No one was certain how the fire at the St. Anthony and Dakota Elevator got started. Speculatio­n suggested that an engine passing on the railroad tracks located nearby threw off some dangerous sparks. In any case, the fire started quickly and went unnoticed until some passersby spotted and reported it.

Any property fire is dangerous, but this elevator was surrounded by railroad property, a coal chute, the Cargill elevator, and a string of boxcars. Everyone knew the fire had to be contained quickly before it spread. The firefighte­rs battled the fire tirelessly. Some of the other local men helped. One was Andy Cost of Park River.

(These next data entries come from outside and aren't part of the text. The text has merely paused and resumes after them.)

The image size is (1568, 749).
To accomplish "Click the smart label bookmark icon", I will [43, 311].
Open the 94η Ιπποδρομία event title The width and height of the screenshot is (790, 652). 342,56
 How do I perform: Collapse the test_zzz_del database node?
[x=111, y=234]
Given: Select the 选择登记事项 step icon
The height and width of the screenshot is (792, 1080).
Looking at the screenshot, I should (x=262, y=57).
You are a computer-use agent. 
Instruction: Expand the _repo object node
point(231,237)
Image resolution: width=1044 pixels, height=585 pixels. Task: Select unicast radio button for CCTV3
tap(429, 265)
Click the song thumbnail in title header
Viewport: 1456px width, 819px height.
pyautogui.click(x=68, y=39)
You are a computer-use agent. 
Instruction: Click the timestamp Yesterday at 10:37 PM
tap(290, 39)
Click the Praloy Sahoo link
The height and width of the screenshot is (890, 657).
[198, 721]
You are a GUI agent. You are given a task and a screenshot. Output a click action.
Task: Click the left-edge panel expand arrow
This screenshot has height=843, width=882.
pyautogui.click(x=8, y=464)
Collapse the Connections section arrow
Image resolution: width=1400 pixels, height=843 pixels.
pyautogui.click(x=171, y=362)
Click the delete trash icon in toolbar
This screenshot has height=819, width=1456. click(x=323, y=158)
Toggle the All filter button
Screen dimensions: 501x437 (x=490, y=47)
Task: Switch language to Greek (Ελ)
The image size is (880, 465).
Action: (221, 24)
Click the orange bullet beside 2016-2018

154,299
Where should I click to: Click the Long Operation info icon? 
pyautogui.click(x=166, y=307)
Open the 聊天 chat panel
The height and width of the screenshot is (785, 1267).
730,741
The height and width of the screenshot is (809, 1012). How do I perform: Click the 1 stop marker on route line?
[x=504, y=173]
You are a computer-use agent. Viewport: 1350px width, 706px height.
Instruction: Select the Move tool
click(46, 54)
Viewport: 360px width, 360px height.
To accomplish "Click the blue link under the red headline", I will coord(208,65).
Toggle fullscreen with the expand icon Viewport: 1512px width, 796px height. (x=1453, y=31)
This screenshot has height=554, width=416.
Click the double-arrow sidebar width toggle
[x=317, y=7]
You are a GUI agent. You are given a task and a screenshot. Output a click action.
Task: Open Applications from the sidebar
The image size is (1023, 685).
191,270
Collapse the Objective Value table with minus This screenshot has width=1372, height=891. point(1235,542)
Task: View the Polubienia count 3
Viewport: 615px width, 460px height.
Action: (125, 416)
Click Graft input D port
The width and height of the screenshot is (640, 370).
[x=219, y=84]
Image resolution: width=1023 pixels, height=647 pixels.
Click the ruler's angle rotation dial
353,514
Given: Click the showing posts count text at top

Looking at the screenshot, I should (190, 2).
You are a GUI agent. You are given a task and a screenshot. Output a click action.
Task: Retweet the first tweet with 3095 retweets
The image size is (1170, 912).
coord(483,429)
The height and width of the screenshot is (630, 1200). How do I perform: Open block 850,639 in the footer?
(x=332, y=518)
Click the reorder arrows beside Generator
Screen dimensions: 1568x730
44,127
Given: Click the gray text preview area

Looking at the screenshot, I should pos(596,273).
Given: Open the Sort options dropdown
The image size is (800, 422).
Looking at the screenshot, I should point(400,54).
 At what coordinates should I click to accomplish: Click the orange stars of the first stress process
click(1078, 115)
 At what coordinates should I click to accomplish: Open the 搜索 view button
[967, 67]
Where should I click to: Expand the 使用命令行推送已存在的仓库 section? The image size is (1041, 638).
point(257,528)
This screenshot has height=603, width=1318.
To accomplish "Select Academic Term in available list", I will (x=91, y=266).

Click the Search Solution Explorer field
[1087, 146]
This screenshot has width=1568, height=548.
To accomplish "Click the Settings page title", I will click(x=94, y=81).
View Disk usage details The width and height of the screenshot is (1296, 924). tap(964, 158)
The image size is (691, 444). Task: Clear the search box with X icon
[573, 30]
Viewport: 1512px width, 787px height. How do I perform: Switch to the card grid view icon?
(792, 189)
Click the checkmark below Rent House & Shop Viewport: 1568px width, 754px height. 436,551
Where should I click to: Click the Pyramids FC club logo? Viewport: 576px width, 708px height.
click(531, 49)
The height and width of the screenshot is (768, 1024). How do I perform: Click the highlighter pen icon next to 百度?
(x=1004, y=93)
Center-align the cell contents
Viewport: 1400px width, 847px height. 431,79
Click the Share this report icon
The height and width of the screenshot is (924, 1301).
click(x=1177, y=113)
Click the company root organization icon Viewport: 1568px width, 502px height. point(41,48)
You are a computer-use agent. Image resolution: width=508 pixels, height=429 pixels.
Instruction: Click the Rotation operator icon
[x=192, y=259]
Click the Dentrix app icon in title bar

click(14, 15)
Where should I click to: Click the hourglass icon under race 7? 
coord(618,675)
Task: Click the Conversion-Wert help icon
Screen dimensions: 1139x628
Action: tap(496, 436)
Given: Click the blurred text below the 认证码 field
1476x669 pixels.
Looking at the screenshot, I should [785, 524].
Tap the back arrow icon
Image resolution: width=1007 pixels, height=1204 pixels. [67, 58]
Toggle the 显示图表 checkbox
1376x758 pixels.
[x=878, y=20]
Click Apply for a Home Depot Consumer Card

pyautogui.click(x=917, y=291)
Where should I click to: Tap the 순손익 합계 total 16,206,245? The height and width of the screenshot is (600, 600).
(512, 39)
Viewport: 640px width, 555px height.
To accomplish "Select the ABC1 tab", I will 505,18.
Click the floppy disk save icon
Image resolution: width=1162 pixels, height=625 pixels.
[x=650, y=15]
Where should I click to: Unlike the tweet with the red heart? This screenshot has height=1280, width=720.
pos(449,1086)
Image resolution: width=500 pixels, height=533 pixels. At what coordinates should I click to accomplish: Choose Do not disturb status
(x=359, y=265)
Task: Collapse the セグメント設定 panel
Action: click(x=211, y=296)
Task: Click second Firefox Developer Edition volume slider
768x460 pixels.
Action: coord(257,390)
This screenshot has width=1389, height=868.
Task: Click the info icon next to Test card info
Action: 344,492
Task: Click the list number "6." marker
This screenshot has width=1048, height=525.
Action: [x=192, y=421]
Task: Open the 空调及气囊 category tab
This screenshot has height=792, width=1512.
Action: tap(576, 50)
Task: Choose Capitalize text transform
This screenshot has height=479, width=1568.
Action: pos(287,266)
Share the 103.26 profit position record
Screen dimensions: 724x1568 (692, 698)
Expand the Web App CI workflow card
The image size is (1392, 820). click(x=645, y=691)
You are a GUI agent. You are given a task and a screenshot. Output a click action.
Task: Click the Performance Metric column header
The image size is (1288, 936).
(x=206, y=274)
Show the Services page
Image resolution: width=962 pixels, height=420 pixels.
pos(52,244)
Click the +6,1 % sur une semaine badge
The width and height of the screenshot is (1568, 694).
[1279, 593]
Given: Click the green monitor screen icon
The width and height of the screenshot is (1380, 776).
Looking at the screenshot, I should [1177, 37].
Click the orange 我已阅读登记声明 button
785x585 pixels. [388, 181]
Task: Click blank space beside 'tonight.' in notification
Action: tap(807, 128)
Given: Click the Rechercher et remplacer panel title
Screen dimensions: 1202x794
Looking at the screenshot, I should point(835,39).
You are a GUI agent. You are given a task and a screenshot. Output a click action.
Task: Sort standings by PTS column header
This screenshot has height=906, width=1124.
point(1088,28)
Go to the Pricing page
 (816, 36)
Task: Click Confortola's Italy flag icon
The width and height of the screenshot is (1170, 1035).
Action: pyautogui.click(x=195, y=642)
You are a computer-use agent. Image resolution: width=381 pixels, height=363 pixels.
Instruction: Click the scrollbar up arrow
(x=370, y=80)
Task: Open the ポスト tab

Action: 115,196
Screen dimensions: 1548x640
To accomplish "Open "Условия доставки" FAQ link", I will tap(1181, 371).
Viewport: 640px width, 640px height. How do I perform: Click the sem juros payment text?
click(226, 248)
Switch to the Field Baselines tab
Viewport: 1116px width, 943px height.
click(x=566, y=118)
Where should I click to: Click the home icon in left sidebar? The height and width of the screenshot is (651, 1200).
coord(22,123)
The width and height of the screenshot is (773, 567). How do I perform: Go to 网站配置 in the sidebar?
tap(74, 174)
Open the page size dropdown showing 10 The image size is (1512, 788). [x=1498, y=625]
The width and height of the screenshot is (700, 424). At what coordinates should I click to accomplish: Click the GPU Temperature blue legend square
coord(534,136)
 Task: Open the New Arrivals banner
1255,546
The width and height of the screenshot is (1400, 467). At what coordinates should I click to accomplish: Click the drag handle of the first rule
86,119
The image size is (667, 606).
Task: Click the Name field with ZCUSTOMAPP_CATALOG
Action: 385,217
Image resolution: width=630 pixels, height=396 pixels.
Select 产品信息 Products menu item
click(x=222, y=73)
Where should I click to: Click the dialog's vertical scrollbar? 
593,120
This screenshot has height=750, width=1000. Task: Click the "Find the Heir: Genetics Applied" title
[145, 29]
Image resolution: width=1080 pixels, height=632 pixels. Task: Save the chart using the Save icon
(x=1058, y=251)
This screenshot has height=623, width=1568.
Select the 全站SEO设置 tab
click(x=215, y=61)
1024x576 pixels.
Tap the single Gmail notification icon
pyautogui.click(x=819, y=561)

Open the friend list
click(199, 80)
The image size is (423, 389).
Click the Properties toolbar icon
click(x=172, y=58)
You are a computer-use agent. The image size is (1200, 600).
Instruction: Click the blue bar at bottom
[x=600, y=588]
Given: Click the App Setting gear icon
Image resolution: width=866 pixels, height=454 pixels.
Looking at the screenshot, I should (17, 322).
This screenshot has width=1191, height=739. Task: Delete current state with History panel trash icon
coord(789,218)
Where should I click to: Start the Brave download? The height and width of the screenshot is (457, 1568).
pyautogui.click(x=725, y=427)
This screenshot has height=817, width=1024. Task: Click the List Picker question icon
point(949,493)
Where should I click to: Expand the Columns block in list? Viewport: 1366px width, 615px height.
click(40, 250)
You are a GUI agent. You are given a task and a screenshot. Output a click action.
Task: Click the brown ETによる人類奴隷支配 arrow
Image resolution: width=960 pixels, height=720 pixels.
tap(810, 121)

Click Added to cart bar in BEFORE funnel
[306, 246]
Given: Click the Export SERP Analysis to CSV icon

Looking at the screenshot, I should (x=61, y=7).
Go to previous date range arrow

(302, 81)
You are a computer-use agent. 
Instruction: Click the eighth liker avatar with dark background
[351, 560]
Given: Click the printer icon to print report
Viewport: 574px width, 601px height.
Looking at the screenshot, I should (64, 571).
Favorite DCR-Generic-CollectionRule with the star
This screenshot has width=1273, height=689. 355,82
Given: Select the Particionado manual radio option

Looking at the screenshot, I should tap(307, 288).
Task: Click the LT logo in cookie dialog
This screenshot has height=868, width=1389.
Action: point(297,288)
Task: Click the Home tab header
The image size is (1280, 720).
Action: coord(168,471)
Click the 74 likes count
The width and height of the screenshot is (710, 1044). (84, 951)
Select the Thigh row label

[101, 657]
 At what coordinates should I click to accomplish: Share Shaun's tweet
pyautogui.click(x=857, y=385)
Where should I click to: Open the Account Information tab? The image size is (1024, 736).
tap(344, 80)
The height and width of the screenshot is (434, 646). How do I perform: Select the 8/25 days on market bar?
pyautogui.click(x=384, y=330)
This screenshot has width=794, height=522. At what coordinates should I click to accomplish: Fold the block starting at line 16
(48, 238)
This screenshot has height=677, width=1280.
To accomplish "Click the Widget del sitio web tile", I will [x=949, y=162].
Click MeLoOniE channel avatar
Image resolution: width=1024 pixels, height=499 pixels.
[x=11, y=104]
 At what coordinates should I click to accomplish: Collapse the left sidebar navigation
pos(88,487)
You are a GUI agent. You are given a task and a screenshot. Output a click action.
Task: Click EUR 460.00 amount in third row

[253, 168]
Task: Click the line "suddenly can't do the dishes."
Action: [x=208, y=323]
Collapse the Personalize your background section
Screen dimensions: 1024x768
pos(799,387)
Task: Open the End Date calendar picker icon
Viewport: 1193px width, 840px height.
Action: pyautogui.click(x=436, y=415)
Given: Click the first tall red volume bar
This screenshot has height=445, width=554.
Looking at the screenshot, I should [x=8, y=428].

While helping the firemen pull a hose into the air, Cost braced himself against the coal chute platform, forty feet in the air. Smoke and ash billowed over him and the other men. They were already wet with sweat, and the soot stuck to their skin. They were warm despite the cold of the air around them. There was shouting and Cost and the other men strained to hoist the hose up further. Suddenly—a loud noise, and the platform collapsed, and Cost plummeted toward the frozen ground below.

It was a 40-foot drop, a fatal fall—but miraculous­ly, Cost survived.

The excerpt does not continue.